Instituto de Bioquímica y Microbiología, Facultad de Ciencias, Universidad Austral de Chile, Región de los Ríos, Valdivia, Chile.
J Cell Biochem. 2013 Mar;114(3):639-49. doi: 10.1002/jcb.24406.
Diabetes is the major cause of end stage renal disease, and tubular alterations are now considered to participate in the development and progression of diabetic nephropathy (DN). Here, we report for the first time that expression of the insulin receptor (IR) in human kidney is altered during diabetes. We detected a strong expression in proximal and distal tubules from human renal cortex, and a significant reduction in type 2 diabetic patients. Moreover, isolated proximal tubules from type 1 diabetic rat kidney showed a similar response, supporting its use as an excellent model for in vitro study of human DN. IR protein down-regulation was paralleled in proximal and distal tubules from diabetic rats, but prominent in proximal tubules from diabetic patients. A target of renal insulin signaling, the gluconeogenic enzyme phosphoenolpyruvate carboxykinase (PEPCK), showed increased expression and activity, and localization in compartments near the apical membrane of proximal tubules, which was correlated with activation of the GSK3β kinase in this specific renal structure in the diabetic condition. Thus, expression of IR protein in proximal tubules from type 1 and type 2 diabetic kidney indicates that this is a common regulatory mechanism which is altered in DN, triggering enhanced gluconeogenesis regardless the etiology of the disease.
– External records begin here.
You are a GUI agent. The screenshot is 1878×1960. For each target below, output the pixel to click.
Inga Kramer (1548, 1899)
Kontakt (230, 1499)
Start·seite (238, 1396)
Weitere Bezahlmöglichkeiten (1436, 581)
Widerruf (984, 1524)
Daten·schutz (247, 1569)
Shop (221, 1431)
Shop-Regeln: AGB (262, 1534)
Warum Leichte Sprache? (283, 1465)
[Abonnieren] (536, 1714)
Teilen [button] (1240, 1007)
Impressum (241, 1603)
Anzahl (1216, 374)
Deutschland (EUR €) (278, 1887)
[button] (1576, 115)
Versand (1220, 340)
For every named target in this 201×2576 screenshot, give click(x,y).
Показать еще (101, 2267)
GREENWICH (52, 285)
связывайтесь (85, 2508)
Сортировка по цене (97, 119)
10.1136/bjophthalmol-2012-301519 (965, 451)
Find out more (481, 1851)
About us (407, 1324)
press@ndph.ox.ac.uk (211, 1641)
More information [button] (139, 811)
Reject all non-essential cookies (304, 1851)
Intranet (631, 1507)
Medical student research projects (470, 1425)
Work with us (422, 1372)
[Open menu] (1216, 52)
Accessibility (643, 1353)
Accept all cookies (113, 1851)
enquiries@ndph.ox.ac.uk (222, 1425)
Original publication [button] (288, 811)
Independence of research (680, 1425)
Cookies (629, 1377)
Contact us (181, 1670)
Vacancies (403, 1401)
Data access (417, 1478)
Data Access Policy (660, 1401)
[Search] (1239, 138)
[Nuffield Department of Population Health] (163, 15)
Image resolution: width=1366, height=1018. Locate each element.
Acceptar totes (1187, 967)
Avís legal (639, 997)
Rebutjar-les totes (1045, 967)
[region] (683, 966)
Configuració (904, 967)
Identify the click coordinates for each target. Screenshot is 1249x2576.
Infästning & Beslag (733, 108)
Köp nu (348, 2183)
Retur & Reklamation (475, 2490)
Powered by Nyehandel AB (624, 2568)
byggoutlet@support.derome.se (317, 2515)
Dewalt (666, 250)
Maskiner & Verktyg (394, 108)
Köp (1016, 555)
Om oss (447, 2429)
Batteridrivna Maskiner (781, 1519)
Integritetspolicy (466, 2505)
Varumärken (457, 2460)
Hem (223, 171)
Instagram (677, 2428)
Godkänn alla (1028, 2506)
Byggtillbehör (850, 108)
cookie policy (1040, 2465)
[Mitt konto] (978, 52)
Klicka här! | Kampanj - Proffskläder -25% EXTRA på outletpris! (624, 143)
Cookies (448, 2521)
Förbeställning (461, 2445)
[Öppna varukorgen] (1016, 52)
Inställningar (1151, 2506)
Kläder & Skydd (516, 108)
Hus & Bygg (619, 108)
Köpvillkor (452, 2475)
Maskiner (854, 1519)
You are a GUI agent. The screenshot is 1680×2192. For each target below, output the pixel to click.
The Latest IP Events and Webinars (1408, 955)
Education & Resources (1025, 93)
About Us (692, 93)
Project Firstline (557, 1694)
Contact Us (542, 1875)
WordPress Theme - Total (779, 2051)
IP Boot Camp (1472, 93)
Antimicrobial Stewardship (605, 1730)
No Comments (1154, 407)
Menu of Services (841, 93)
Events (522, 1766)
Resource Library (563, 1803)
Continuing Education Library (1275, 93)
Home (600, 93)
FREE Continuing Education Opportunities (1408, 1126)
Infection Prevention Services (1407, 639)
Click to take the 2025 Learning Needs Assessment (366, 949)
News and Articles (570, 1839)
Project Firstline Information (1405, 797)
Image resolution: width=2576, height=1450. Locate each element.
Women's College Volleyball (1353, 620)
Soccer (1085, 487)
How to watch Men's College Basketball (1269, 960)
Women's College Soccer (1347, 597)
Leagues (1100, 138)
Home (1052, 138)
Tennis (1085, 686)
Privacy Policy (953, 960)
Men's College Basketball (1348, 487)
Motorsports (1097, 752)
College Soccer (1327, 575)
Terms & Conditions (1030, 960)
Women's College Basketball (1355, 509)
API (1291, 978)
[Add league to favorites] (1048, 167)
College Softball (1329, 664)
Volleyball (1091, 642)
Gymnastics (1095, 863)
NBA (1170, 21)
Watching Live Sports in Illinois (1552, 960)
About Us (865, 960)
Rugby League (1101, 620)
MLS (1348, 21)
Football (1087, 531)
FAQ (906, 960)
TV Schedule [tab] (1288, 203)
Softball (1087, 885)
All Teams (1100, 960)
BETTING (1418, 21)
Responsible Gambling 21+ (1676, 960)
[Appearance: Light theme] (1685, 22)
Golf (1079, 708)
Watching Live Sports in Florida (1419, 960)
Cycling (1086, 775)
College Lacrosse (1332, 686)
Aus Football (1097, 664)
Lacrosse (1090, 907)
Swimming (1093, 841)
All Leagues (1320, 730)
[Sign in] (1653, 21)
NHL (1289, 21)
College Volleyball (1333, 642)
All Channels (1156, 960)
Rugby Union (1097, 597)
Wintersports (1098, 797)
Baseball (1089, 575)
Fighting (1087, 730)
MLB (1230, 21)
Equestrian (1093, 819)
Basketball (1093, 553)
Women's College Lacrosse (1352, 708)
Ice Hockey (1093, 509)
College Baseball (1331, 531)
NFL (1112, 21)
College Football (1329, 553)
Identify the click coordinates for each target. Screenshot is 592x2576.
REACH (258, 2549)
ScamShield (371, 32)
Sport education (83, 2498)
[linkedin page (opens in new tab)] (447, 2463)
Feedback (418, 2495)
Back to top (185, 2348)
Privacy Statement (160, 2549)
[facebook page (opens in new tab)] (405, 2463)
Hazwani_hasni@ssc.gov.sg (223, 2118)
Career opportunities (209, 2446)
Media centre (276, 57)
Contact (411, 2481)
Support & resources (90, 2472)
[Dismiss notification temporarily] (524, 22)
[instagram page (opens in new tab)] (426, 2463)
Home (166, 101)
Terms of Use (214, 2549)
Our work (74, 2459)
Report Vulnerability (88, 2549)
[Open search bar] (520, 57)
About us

糖尿病是终末期肾病的主要病因,目前认为肾小管改变参与了糖尿病肾病(DN)的发生和发展。在这里,我们首次报道在糖尿病过程中,人肾脏中的胰岛素受体(IR)表达发生改变。我们在人肾皮质的近端和远端小管中检测到强烈的表达,而在 2 型糖尿病患者中则显著减少。此外,1 型糖尿病大鼠肾脏分离的近端小管也表现出类似的反应,支持其作为体外研究人类 DN 的理想模型。IR 蛋白在糖尿病大鼠的近端和远端小管中下调,但在糖尿病患者的近端小管中更为明显。肾脏胰岛素信号的一个靶标,糖异生酶磷酸烯醇丙酮酸羧激酶(PEPCK),在近端小管中的表达和活性增加,并定位于靠近近端小管顶膜的隔室,这与在糖尿病状态下该特定肾脏结构中 GSK3β激酶的激活相关。因此,1 型和 2 型糖尿病肾脏的近端小管中 IR 蛋白的表达表明,这是一种共同的调节机制,在 DN 中发生改变,触发增强的糖异生,而与疾病的病因无关。